Visibility remains one of the biggest problems. Nearly 50% of all companies report having zero visibility into where their AI is being used and what it's doing. Another third of companies say they only have minimal visibility - they barely understand what's going on. This is like having security guards protecting a building but they can't actually see anything. How can they do their job if they can't see what's happening?
Companies also don't have the right people and teams in place to manage AI safely. Only 7% of companies have created a special team whose main job is just to handle artificial intelligence governance and security. This means at 93% of companies, nobody is focused full-time on protecting their AI systems. The work of managing AI is just added onto someone's existing job, along with everything else they already have to do.
When government agencies started asking if companies feel ready for new AI regulations and rules, the answer was concerning. Only 11% of companies said they feel prepared to meet new regulations about AI. This shows that companies are falling further and further behind. The rules are coming, but most companies don't feel ready.
Governments are now stepping in to create rules to protect people from unsafe AI. Governor Ron DeSantis of Florida announced a proposal called the Citizen Bill of Rights for AI that focuses on protecting people's privacy and their money from large AI data centers. The proposal includes important rules: AI cannot use a person's name, face, or likeness without getting permission first; companies must tell people when they're interacting with a computer AI instead of a real human person; and people should be able to control what information AI can use about them.
The U.S. government is also getting involved. Major government agencies including the National Security Agency (NSA) and the Cybersecurity and Infrastructure Security Agency (CISA) released special guidance about how to safely use AI in systems that are really important for people's safety. This shows that government leaders take AI security very seriously.

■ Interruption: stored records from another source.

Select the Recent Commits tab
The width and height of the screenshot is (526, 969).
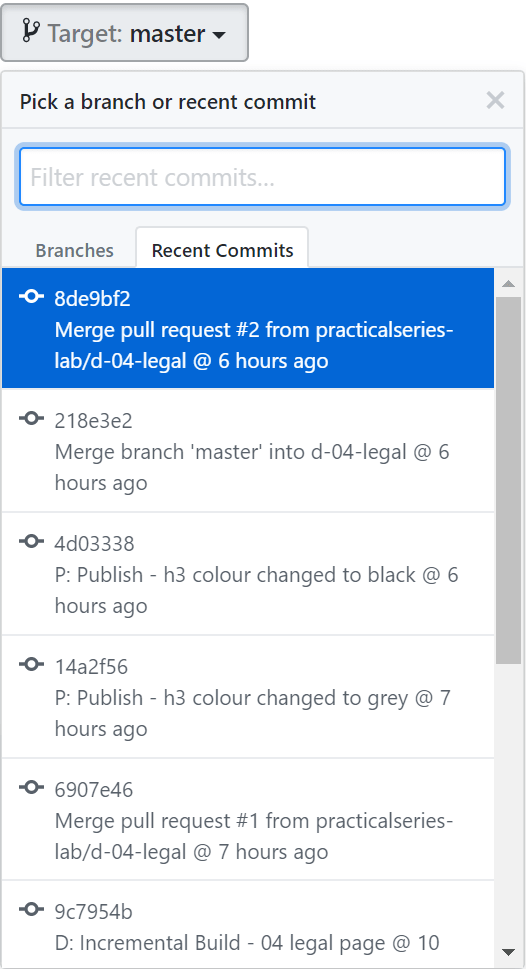[x=223, y=250]
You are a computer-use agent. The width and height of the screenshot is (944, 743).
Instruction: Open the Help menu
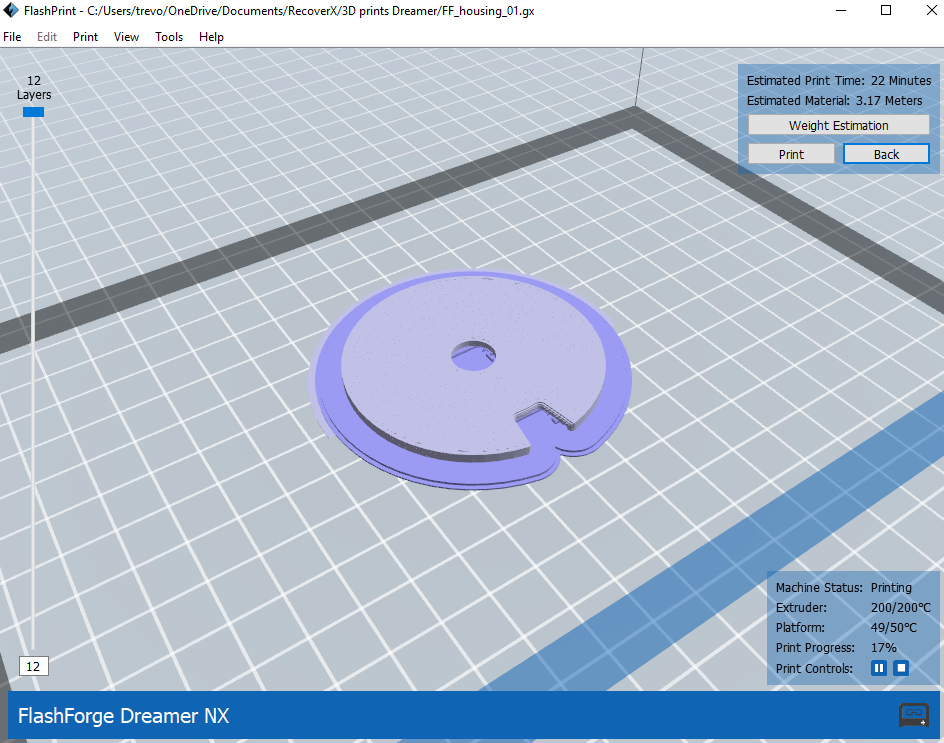211,37
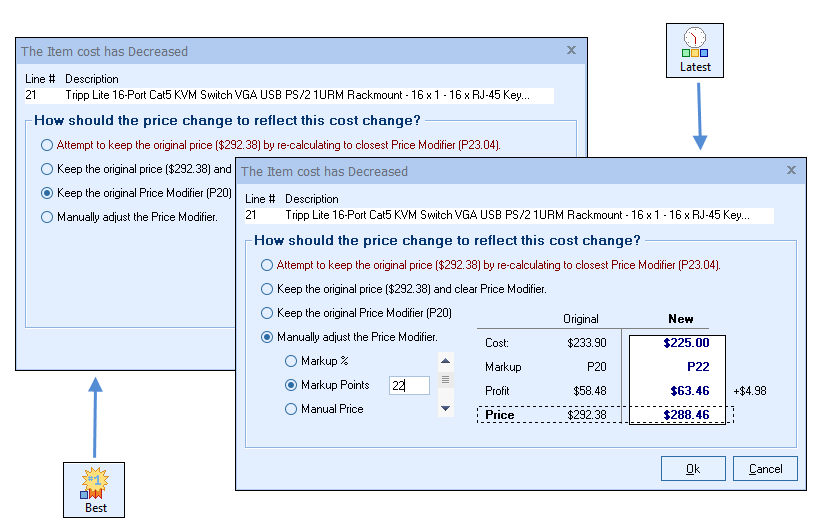Select 'Attempt to keep original price' in back dialog

click(46, 145)
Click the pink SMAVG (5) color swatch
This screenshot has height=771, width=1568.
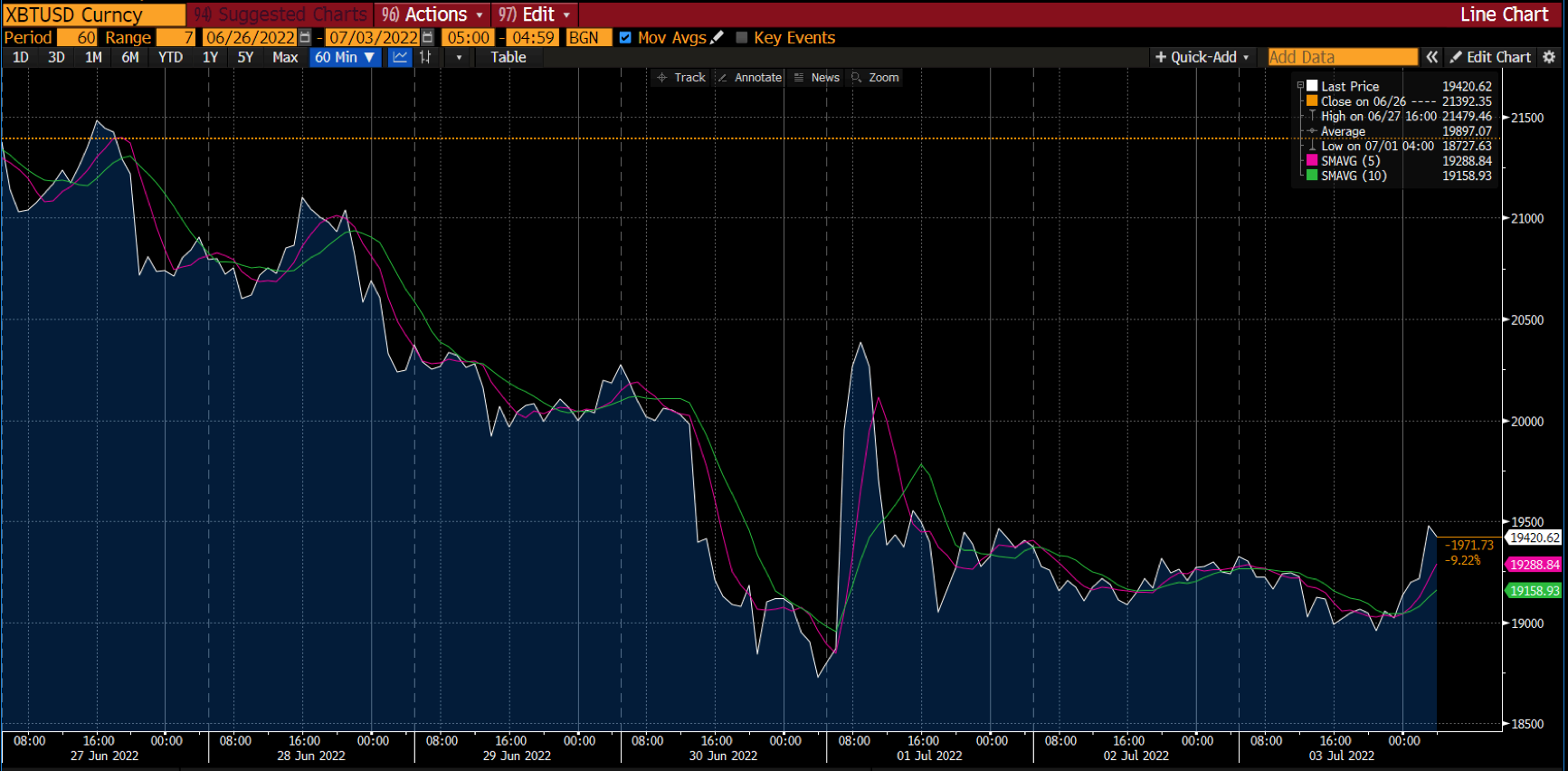1312,161
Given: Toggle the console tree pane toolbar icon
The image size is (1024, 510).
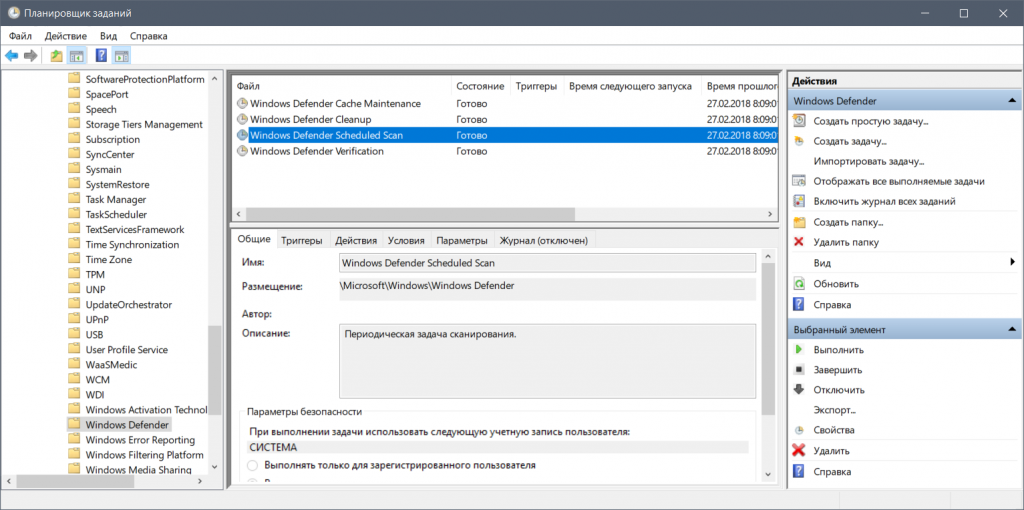Looking at the screenshot, I should click(x=77, y=56).
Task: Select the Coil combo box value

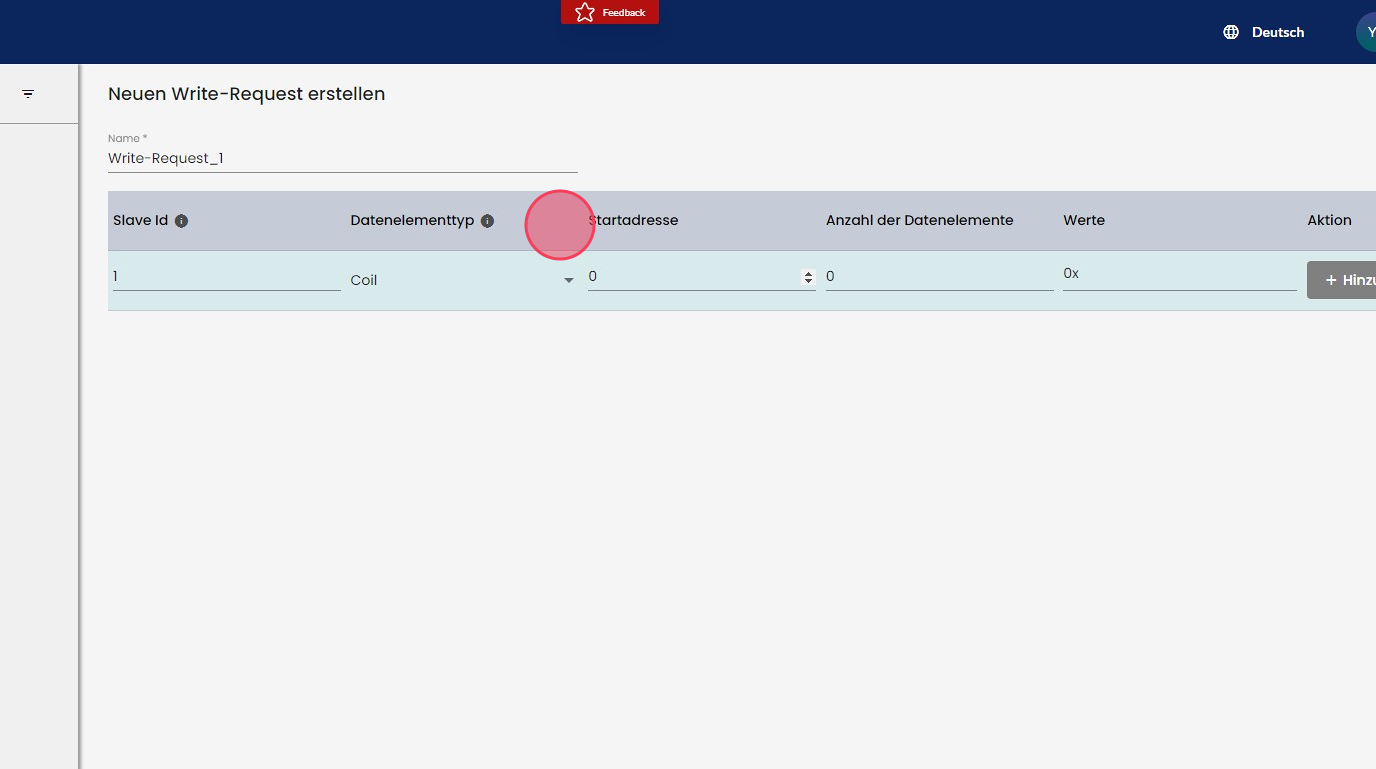Action: click(x=450, y=281)
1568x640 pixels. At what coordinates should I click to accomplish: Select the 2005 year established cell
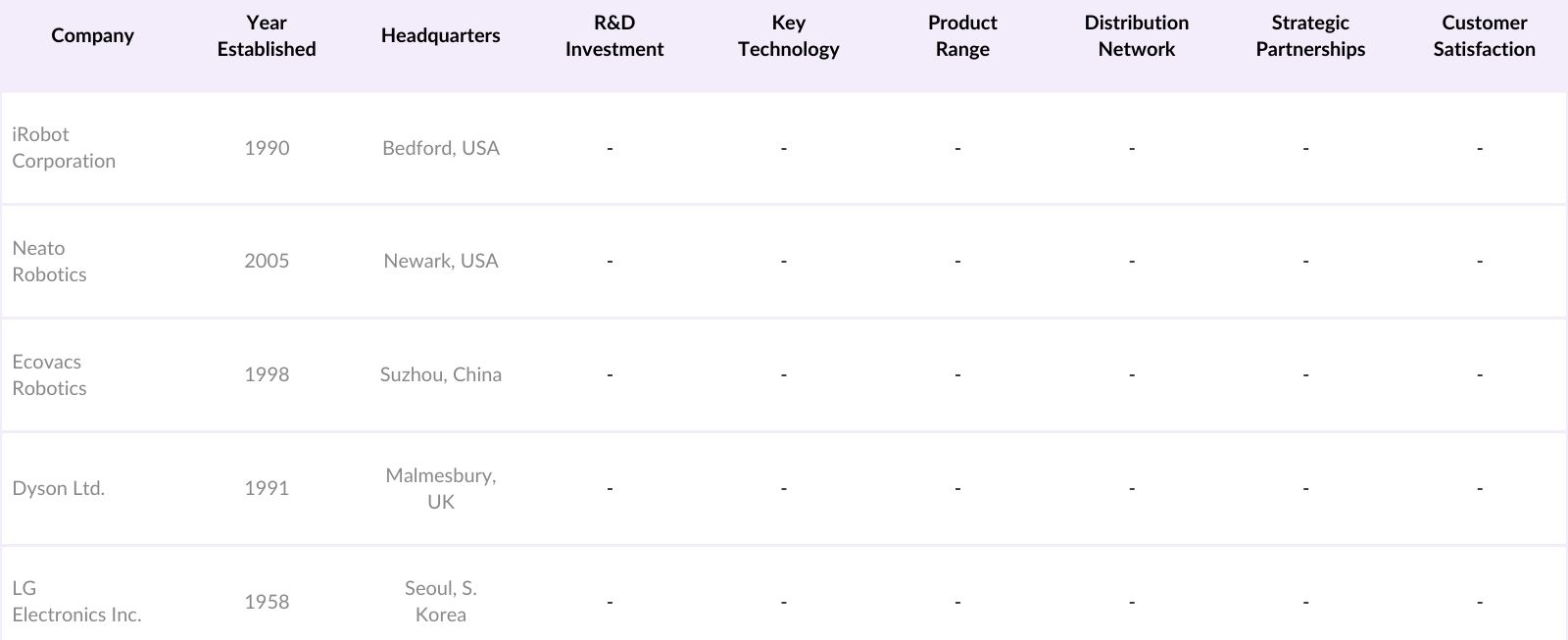point(267,261)
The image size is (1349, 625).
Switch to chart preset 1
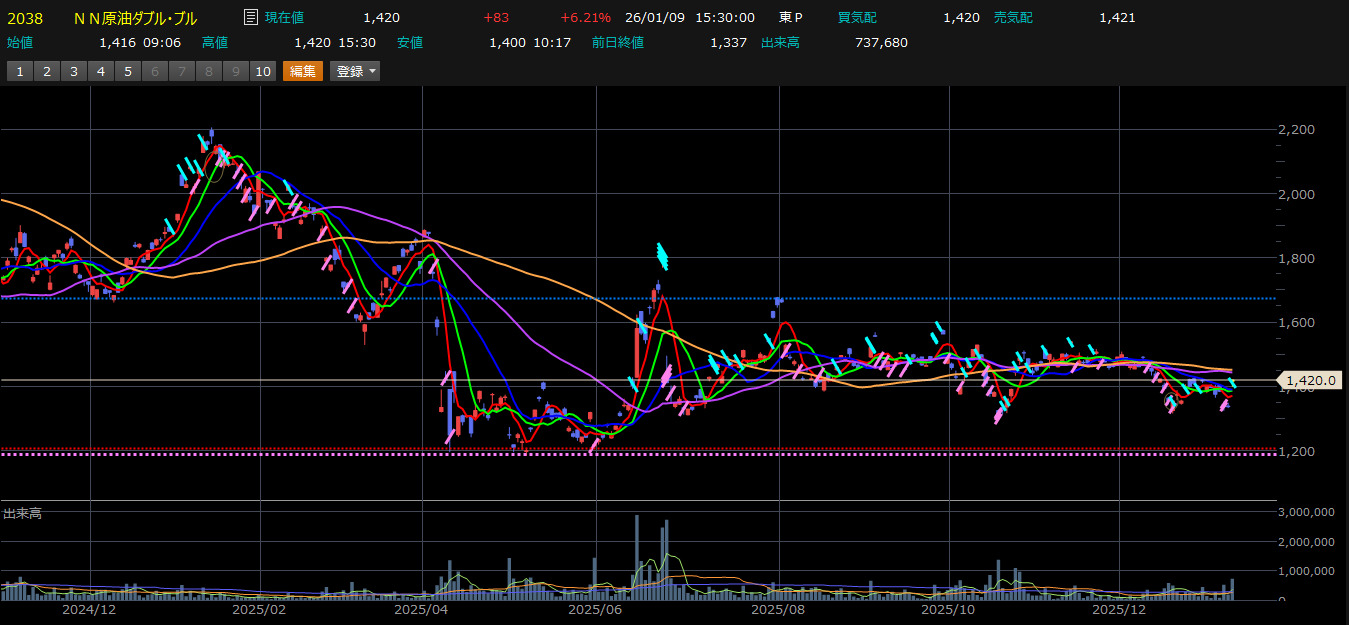point(20,71)
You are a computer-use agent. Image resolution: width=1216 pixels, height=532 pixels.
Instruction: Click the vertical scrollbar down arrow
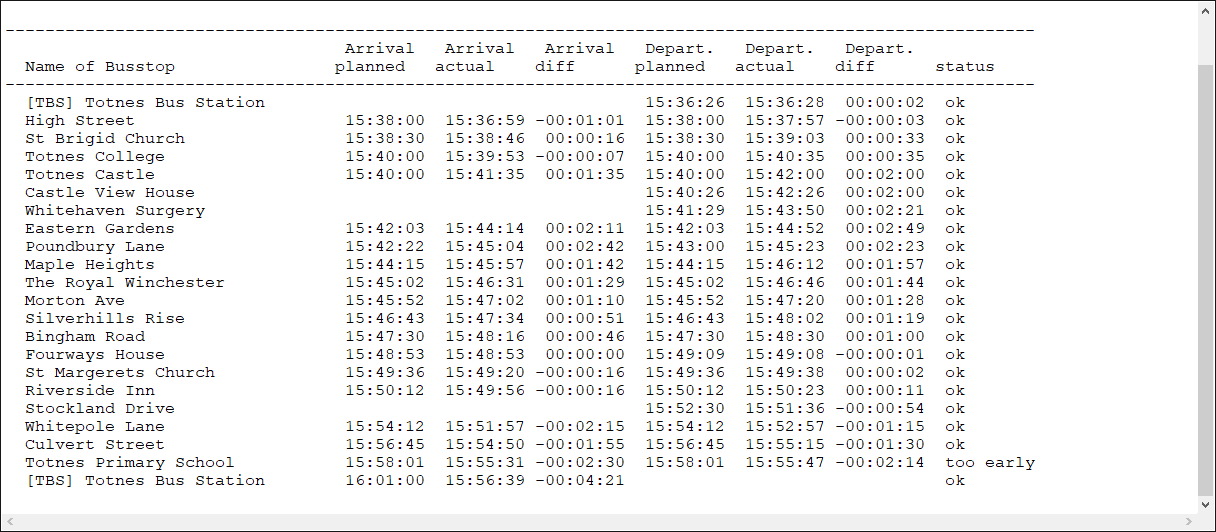coord(1206,504)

Experts are saying that companies need to completely change how they think about protecting AI. Instead of just watching what humans are doing, companies need to constantly watch what AI agents are doing. They need to set up clear rules about what information each AI agent is allowed to access - with more sensitive information being locked down more carefully. Companies need to treat AI agents like an entirely new type of worker that requires special protection rules and careful watching.
The experts have created a very simple but powerful warning: "You cannot secure an AI agent you do not identify, and you cannot govern what you cannot see". In plain words, this means companies first have to know which AI agents they have and what those agents are doing before they can possibly protect people from them.
Moving forward, the future is clear. Companies need to invest money and resources into better tools for managing AI. They need constant, real-time updates about where AI is being used in their business. They need to watch what AI agents are saying and doing every single moment. Most importantly, companies need to make AI safety and governance an important priority right now, not something to worry about later. The experts are saying the same thing: the faster companies act to protect their AI agents, the safer their customers' information and their businesses will be.